"Journal ukrainien" de Boris Mikhailov

Les événements liés à la culture russe (au sens large du terme) se font hélas rares depuis février dernier, saluons d’autant plus la formidable exposition de photos de Boris Mikhailov à la Maison Européenne de la Photographie (MEP) jusqu’au 15 janvier 2023.

Né en 1938 à Kharkiv (Ukraine), Boris Mikhailov est ingénieur de formation et devient photographe presque par hasard : le KGB ayant découvert des photos de nu de son épouse prises avec du matériel de son usine, il est renvoyé et décide alors de faire de la photographie son métier, sa vie. Et il a ainsi exploré depuis les années 60 nombre de domaines photographiques, du documentaire à la photo conceptuelle en passant par la satire ou la performance personnelle. Ce faisant, il expérimente toutes sortes de techniques et multiplie les astuces pour pallier au manque de moyens matériels.

Série Luriki (portraits soviétiques colorisés), 1971-1985 © Boris Mikhailov. Collection Pinault.

Avec 800 clichés et une projection vidéo, l’exposition « Boris Mikhailov – Un journal ukrainien » retrace chronologiquement ce parcours de l’URSS à l’Ukraine contemporaine en passant par la période mouvementée des années 90. A ses débuts, dans les années 60-70, Boris Mikhailov documente gens et évènements officiels dans la rue, mais en profite aussi pour coloriser ces photos avec des couleurs kitsch et mieux dénoncer l’univers artificiel qu’est pour lui l’URSS.

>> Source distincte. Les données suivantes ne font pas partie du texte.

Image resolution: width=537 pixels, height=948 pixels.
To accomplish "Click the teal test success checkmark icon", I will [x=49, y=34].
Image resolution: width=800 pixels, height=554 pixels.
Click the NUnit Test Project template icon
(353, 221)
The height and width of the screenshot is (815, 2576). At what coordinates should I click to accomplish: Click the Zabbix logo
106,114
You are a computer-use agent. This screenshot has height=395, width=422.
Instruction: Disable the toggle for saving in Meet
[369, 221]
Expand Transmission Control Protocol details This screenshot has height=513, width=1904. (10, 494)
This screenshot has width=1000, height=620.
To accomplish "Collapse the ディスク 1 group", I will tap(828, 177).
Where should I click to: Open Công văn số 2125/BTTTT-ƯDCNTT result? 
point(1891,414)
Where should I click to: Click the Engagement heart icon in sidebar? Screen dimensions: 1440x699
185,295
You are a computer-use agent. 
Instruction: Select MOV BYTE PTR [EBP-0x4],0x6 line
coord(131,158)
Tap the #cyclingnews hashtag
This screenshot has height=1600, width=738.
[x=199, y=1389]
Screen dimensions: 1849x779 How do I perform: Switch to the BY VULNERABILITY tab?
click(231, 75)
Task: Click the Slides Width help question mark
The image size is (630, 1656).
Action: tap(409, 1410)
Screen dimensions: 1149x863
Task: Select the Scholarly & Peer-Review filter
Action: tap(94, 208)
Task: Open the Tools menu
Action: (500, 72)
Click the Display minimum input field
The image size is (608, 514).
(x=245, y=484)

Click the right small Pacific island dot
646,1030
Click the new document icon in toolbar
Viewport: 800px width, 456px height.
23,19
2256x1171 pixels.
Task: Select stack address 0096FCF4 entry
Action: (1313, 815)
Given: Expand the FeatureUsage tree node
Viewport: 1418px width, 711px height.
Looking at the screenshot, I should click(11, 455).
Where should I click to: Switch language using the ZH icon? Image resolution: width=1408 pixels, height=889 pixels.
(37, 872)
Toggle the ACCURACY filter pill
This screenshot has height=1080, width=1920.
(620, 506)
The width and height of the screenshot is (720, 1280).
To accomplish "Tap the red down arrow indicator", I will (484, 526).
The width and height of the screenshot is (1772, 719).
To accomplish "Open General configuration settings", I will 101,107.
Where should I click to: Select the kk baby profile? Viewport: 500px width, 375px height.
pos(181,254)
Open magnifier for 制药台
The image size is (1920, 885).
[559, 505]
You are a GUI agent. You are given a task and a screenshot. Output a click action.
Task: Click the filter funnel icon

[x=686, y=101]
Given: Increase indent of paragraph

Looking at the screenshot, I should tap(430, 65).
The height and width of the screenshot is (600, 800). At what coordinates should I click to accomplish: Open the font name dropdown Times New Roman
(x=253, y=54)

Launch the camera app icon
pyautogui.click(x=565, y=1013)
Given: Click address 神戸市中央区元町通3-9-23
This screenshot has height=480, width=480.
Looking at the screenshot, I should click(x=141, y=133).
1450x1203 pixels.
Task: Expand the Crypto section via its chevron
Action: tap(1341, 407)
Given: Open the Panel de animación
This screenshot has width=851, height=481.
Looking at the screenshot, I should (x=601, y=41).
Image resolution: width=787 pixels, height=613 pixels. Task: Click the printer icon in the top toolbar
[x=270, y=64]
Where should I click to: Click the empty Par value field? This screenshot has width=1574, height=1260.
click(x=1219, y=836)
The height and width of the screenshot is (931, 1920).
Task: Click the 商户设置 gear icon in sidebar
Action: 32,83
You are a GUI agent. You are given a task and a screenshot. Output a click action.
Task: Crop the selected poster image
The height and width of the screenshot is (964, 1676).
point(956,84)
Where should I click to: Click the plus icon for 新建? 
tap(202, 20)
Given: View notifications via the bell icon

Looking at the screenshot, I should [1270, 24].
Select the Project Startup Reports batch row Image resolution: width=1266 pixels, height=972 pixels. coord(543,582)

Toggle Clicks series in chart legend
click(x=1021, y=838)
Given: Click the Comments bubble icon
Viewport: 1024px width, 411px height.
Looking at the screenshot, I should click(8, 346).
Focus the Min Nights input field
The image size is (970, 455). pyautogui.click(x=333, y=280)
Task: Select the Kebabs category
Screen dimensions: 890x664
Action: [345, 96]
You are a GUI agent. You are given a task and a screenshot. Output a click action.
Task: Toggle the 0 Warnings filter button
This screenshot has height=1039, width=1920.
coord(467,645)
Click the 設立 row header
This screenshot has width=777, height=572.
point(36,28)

Il superpose aussi des clichés pour les fusionner et créer des images aussi poétiques que surréalistes, très « hippie » dans l’esprit. Avouons même que la projection à la MEP de ces images sur fond de musique du Pink Floyd (Dark side of the moon) est notre moment préféré…

Série Yesterday’s Sandwich, 1966-68, © Boris Mikhailov, VG Bild-Kunst, Bonn.

Boris Mikhailov verse aussi dans la performance. Il réalise par exemple son autoportrait en uniforme avec de fausses décorations, ou des clichés de ses vacances en Crimée où lui, son épouse Vita et leurs amis jouent à être des bourgeois. De façon plus controversée, ils se mettent aussi en scène pour interroger le rôle des Ukrainiens sous l’occupation allemande pendant la 2ème Guerre mondiale.

Série National Hero, 1991 © Boris Mikhailov, VG Bild-Kunst, Bonn.

Série Case History, 1997-98 © Boris Mikhailov, VG Bild-Kunst, Bonn

Dissident dans l’âme, Boris Mikhailov le reste dans les années 90 où il s’attache à montrer les difficultés de l’époque en photographiant les marginaux, les laissés pour compte de la transition vers le capitalisme. Des photos crues, volontairement provocantes qui ne laissent pas indifférent.

Dissident dans l’âme, Boris Mikailov est maintenant reconnu comme un des grands photographes de notre époque. « Journal Ukrainien » est un rendez-vous à ne pas manquer.